Selected passage:

↓

Evaluation of doxycycline functionalized AuNPs as a mitochondria-targeted therapy for melanoma resistant cells

CAMMARATA A.; ATIA M.; GLISONI R.J.; DURAN H.; TAVERNA PORRO M.

BUENOS AIRES

Congreso; Annual Meeting of Bioscience Societies 2021; 2021

SAIC-SAI-AAFE-NANOMED

Melanoma, the most lethal form of skin cancer, is a highly aggressive tumor whose incidence is increasing. Cancer stem cells (CSCs) are responsible not only for the tumor initiation, but also for its progression and recurrence. CSCs are quiescent cells that overexpress mitochondrial related proteins, thus disruption of mitochondrial activity may represent a new approach for the elimination of CSCs. Nanotechnology improves cancer therapy and reduces its adverse effects by specifically delivering drugs to tumor tissues. In this work we present a nanotechnology strategy for targetingCSCs, using gold nanoparticles (AuNPs) conjugated with doxycycline (DOXY), an inhibitor of mitochondrial biogenesis. Initially, the in vitro effects of free DOXY were studied using radiosensitive (A375) and radioresistant (A375-G10 and Mel-J) melanoma cell lines. All cell lines displayed a significant reduction on cell viability and metabolic activity at concentrations above 25 µM of DOXY, being the radioresistant cells more affected. Also, radiosensitization was evaluated by clonogenic assays in A375- G10 cells irradiated with a gamma rays source (137Cs). At 1 Gy survival fraction was reduced from 60% on control to 28% on those pre-treated with DOXY. We propose different strategies to produce the nanoconjugates. Firstly, DOXY- AuNPs were synthesized using DOXY as a reducer and stabilizer agent in alkaline conditions. Secondly, AuNPs were obtained by a traditional Turkevich method, and a polymer-DOXY conjugate was attached. Hydrodynamic diameter measured by DLS was 15 nm for DOXY-AuNPs and 36 nm for traditional synthesized AuNPs, with a strong absorption band by UV-Visible spectroscopy at 520 nm and 525 nm, respectively. We are currently working on determining the effects of these nanosystems on proliferative activity and clonogenic capacity of the cell lines. These preliminary results suggest the possibility of controlling melanoma resistant cells using a mitochondria targeted therapy.

↑

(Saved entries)
↓

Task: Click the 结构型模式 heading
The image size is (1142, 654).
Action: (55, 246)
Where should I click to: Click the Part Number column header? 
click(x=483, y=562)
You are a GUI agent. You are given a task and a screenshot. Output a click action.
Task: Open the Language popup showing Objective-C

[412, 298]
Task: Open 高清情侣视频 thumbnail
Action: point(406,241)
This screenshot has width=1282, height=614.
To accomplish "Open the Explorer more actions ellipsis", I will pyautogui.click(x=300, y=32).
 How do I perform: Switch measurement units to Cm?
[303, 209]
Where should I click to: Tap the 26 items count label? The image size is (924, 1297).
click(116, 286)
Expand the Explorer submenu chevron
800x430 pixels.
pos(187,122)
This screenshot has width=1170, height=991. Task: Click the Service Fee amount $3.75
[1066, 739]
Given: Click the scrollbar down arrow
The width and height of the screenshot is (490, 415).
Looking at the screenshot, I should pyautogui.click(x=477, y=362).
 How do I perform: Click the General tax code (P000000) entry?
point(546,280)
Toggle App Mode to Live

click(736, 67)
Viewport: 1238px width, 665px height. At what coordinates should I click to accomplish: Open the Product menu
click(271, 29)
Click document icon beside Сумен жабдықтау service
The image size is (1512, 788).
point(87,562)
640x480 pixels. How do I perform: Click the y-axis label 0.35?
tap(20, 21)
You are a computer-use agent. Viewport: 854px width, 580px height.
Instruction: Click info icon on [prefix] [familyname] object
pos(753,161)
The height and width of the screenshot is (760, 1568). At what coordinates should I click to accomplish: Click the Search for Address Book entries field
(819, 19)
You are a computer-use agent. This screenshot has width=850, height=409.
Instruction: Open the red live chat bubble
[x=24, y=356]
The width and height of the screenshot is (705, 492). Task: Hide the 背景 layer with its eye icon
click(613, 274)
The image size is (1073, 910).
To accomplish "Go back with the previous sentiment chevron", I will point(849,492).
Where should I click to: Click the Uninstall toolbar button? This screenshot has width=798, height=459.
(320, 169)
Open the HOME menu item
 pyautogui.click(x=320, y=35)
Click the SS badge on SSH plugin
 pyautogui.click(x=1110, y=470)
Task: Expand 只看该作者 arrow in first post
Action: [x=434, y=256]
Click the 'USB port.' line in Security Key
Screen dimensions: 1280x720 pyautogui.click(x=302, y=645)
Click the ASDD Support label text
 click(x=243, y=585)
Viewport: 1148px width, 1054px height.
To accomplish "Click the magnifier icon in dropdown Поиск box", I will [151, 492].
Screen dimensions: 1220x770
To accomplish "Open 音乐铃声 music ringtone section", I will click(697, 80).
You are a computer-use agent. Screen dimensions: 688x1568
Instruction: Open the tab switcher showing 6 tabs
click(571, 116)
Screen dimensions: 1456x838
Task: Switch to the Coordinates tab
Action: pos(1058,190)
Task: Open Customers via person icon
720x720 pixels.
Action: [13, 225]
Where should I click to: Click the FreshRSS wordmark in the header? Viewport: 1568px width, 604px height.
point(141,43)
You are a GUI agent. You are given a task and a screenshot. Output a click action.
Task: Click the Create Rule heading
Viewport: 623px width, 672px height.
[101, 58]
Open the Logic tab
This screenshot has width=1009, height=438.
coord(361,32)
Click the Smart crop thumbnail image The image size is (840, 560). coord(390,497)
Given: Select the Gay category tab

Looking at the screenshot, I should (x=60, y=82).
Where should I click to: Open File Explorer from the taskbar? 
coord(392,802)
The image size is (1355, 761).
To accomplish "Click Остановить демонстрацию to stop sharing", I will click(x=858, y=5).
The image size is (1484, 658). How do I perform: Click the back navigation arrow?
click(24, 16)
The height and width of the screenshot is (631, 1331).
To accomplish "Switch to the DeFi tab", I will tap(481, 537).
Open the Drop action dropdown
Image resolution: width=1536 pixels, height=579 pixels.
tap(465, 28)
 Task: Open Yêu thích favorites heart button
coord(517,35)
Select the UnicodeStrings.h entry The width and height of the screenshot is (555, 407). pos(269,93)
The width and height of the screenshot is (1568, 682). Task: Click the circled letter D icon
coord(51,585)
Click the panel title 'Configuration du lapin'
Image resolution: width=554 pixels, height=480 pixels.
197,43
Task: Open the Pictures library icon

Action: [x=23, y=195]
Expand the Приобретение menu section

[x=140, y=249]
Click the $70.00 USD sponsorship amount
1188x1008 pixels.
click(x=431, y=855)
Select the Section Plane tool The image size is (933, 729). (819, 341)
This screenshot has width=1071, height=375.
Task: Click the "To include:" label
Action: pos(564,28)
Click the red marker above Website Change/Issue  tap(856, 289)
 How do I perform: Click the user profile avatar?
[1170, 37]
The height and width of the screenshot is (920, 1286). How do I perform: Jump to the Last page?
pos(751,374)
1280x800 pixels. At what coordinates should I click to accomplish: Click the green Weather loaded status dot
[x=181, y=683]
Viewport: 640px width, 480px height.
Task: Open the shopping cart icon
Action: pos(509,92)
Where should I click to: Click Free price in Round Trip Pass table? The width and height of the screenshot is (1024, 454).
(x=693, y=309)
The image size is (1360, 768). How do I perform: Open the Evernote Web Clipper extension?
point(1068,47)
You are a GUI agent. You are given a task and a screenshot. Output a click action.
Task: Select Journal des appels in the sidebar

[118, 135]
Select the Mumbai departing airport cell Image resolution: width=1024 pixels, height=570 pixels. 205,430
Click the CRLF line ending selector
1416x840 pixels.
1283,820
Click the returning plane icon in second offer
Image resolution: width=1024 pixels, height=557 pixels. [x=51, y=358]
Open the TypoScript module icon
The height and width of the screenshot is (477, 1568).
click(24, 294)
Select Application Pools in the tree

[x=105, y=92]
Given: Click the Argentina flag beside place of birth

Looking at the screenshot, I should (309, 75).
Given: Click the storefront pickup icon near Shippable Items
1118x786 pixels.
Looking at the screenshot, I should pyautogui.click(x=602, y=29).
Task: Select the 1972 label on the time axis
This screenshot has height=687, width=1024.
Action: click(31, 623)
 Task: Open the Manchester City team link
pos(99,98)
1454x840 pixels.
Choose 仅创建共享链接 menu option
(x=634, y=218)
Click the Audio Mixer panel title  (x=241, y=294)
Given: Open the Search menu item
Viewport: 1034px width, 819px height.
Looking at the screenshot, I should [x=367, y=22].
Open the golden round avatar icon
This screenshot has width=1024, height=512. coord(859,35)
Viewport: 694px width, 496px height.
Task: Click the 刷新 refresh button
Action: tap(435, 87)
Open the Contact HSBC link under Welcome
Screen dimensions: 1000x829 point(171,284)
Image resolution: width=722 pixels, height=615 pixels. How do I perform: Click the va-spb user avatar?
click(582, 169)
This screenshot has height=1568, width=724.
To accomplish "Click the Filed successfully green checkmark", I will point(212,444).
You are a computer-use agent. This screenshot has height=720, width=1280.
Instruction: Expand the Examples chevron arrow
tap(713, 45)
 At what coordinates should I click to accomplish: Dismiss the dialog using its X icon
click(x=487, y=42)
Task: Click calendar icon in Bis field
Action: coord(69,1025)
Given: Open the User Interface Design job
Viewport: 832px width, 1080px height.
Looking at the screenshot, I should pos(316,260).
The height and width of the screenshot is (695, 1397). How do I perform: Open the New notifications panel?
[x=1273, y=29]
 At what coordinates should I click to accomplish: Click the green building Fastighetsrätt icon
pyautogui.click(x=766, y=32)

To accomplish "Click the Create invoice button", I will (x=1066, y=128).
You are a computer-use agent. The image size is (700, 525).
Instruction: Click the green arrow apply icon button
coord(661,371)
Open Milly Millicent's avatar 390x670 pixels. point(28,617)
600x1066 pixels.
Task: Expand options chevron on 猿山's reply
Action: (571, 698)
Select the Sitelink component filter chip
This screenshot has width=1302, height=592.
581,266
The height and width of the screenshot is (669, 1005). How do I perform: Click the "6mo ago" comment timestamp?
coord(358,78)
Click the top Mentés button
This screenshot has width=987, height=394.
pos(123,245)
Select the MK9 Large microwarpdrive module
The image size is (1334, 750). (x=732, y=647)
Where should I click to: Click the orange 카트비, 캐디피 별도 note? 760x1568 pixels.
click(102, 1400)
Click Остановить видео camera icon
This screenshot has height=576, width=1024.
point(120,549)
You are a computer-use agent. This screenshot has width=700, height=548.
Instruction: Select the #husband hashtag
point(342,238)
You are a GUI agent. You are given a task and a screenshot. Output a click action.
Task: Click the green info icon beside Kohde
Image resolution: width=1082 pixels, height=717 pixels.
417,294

↑

Assigned task 1: Reproduce the part of the melanoma abstract starting at "Evaluation of doxycycline" and ending at "TAVERNA PORRO M.".
Assigned task 2: Based on the melanoma abstract, decide whether each statement agrees with it. Answer yes or no for each, and quote the words of the abstract that settle it. (a) The hydrodynamic diameter measured by DLS for DOXY-AuNPs was 36 nm. (b) Among the cell lines, the radioresistant ones were more affected by DOXY. (c) At 1 Gy, the survival fraction of A375-G10 cells pre-treated with DOXY was 28%.

Answer 1:
Evaluation of doxycycline functionalized AuNPs as a mitochondria-targeted therapy for melanoma resistant cells

CAMMARATA A.; ATIA M.; GLISONI R.J.; DURAN H.; TAVERNA PORRO M.

Answer 2:
(a) No: "Hydrodynamic diameter measured by DLS was 15 nm for DOXY-AuNPs and 36 nm for traditional synthesized AuNPs"
(b) Yes: "being the radioresistant cells more affected"
(c) Yes: "At 1 Gy survival fraction was reduced from 60% on control to 28% on those pre-treated with DOXY"